The major utility of INSERT and DELETE is
to clean up a few mistakes in a long plotting sequence before a
PLAYBACK. If there are major problems, or if you want to
save a plotting sequence, it is generally better to WRITE
the command buffer, edit the file, and then INPUT the
edited file.
DEFINE xxx will enter "define mode" and start
creating a macro xxx. If the name xxx will
cause ambiguity with previously defined commands or macros, MONGO will
write "Ambiguous name" and return to normal mode. Define mode displays
the prompt "D*" to distinguish it from normal mode, and it is ended
with the command END. Commands that are typed in define
mode are verified to be legal, but stored for later use and not
executed. Previously defined macros can be used within another macro
definition. Once a macro is defined, it is executed simply by typing
its name.
There are nine special arguments that can be used within the
definition of a macro: &1 - &9. When a
macro is executed, any arguments following the macro name in the
command line are assigned to the variables
&1 - &9 and are substituted in place of
these arguments when the commands making up the macro are executed.

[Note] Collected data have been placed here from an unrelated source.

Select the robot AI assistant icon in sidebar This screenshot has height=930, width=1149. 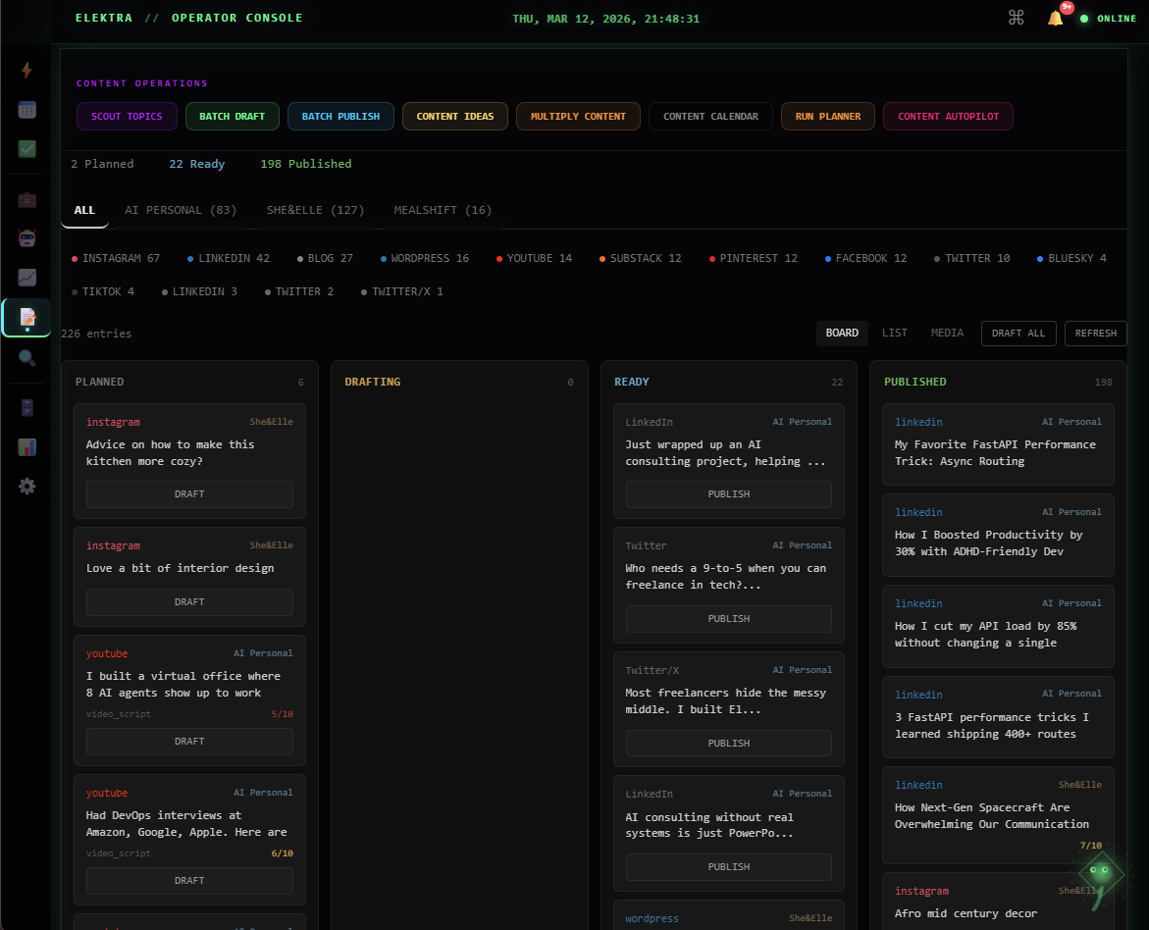tap(26, 237)
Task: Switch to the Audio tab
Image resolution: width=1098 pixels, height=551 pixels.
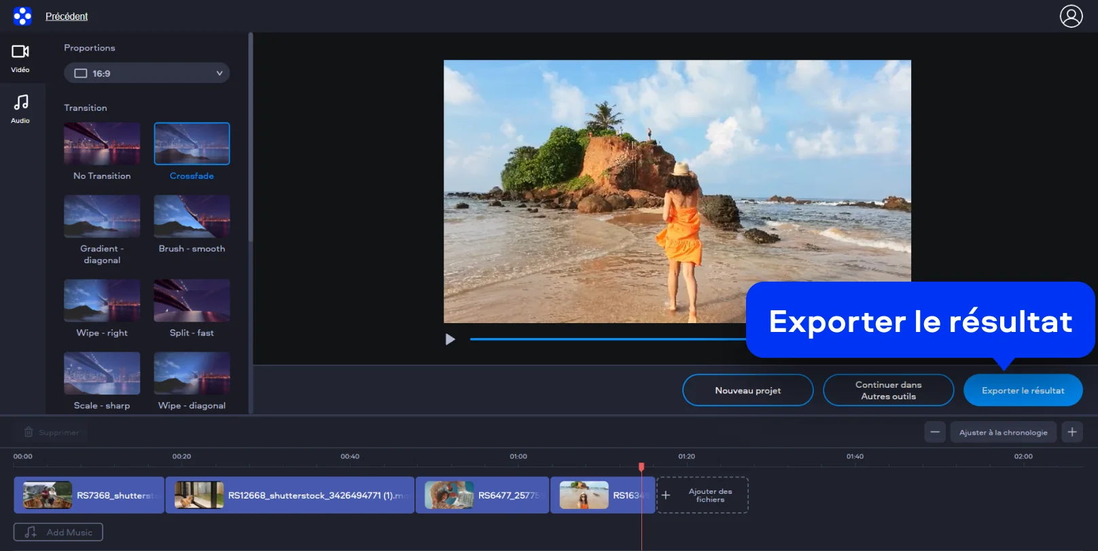Action: click(20, 109)
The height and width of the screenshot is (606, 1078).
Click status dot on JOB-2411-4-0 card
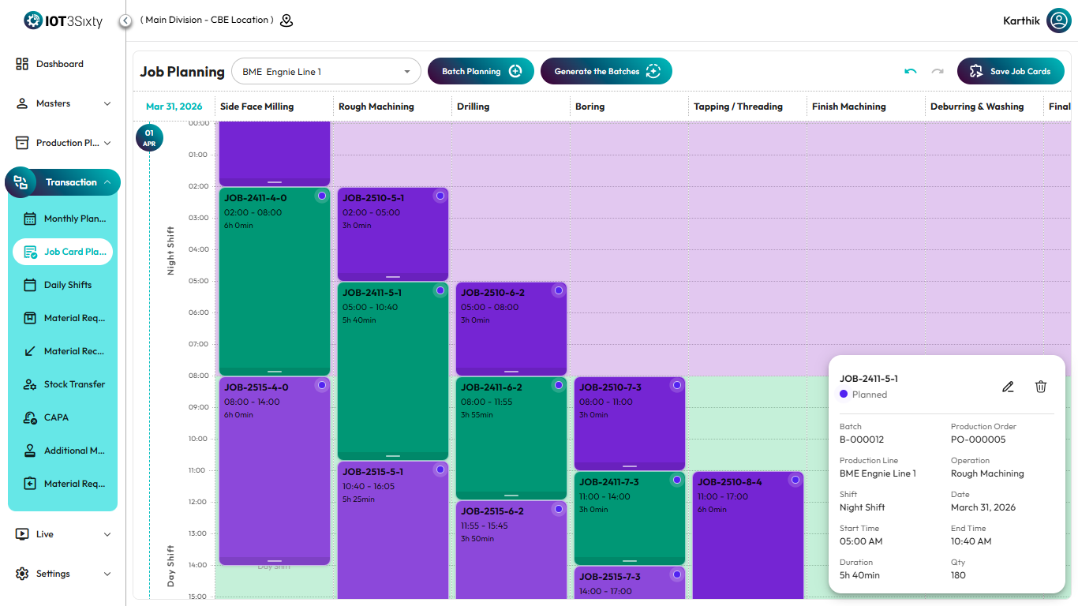(x=321, y=196)

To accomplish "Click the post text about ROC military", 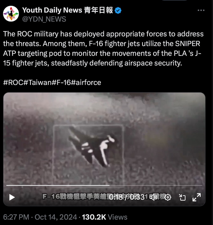I will pos(103,48).
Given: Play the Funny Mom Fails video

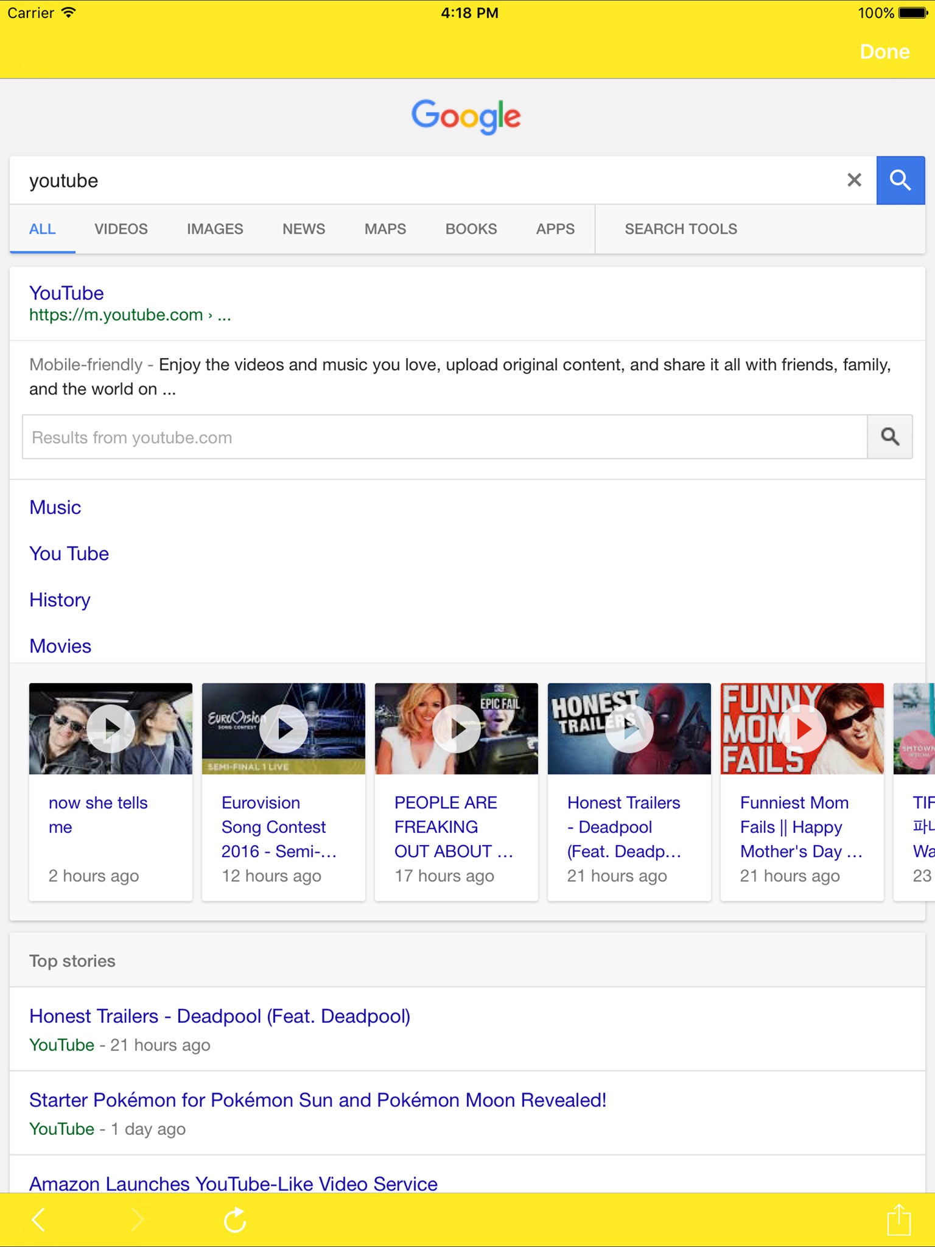Looking at the screenshot, I should click(x=802, y=729).
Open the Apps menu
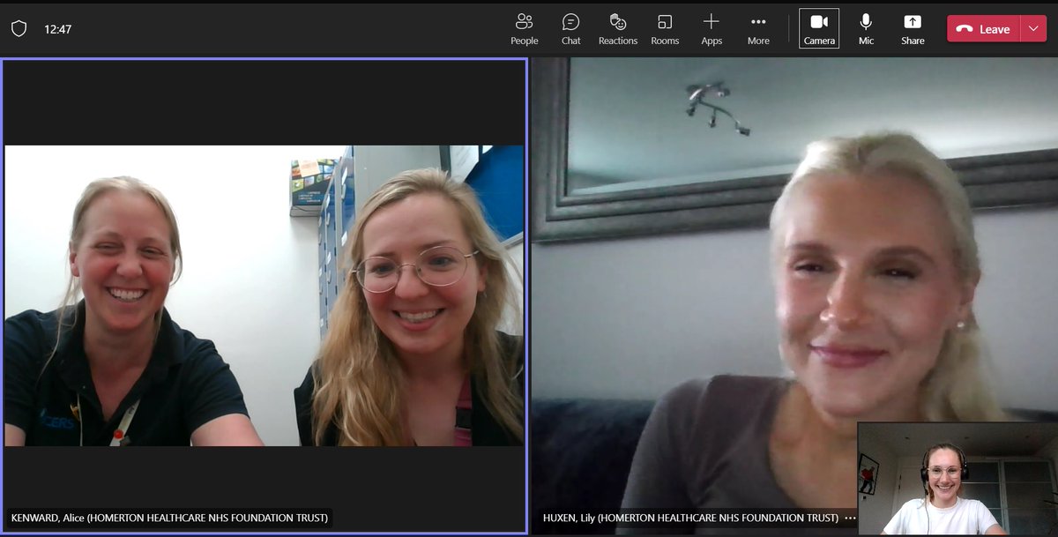This screenshot has height=537, width=1058. 711,27
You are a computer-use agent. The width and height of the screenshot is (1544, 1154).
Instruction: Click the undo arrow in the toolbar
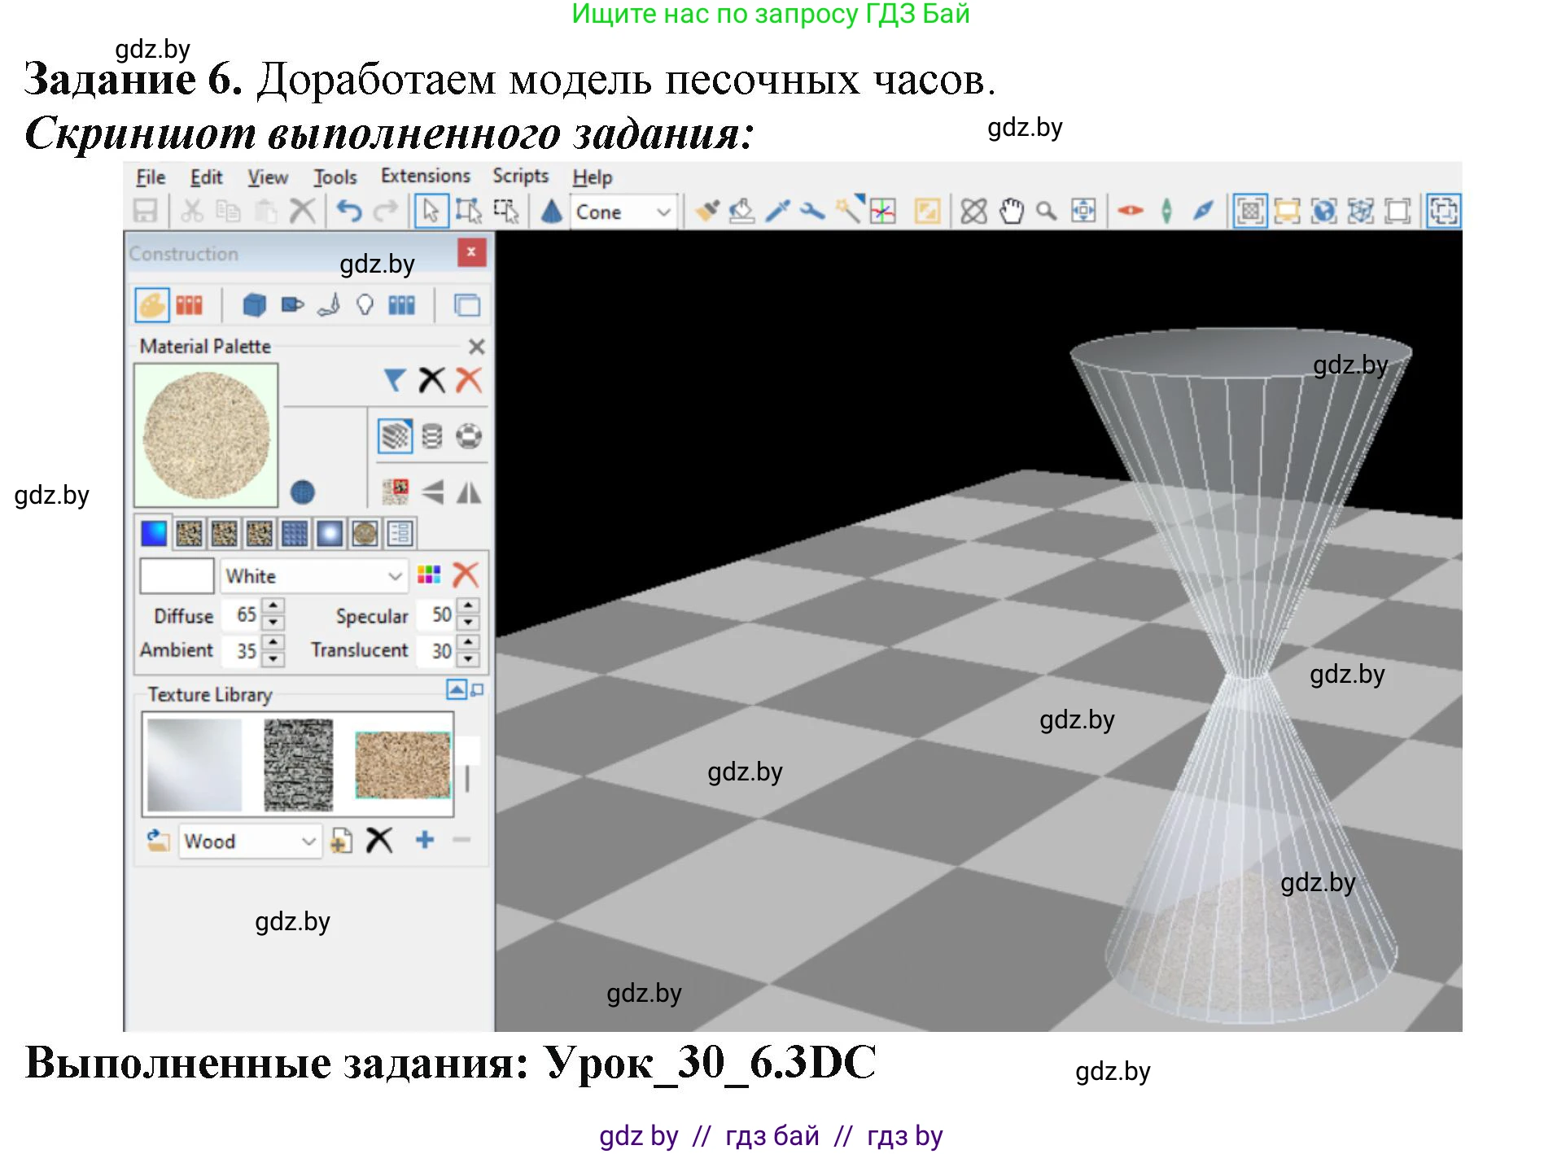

The substitution works from the end of a line to the front, so that if
multiple "&" characters are encountered they are
filled in sequentially. Thus &&1 gets converted
to &(&1).
MONGO provides a way to modify the value of macro arguments with
the "#" symbol. During macro expansion,
"&#" gets converted to "&". This
permits SET to change the value of the macro arguments
within a macro, because the & substitution mechanism
only passes through a line once, and , for
example, will be processed to be &1 at execution
time.
DEFINE DECREMENT
SHOW &1 ! What did we start with for &1?
SET  &1 - 1 ! Decrement it
SHOW &1 ! What do we now have for &1?
END
Macro arguments are separated by spaces and can be any string of
characters or numbers; illegal arguments are detected when the
commands making up the macro are executed. Argument
&0 is also available to all macros. It contains the
number of arguments in the macro argument list.
* define test
D* data &1
D* xcolumn 1
D* ycolumn &2
D* erase
D* points
D* end
* test file1.dat 2
* test file2.dat 5
Macros can be defined by using INPUT to read a file of
commands, and they can be listed with LIST and saved with
WRITE.
RENAME xxx yyy changes the name of macro
xxx to yyy. It cannot be used with built-in
commands. This is of some use when you are working on developing a
macro and do not want to exit and reenter MONGO to try a new version.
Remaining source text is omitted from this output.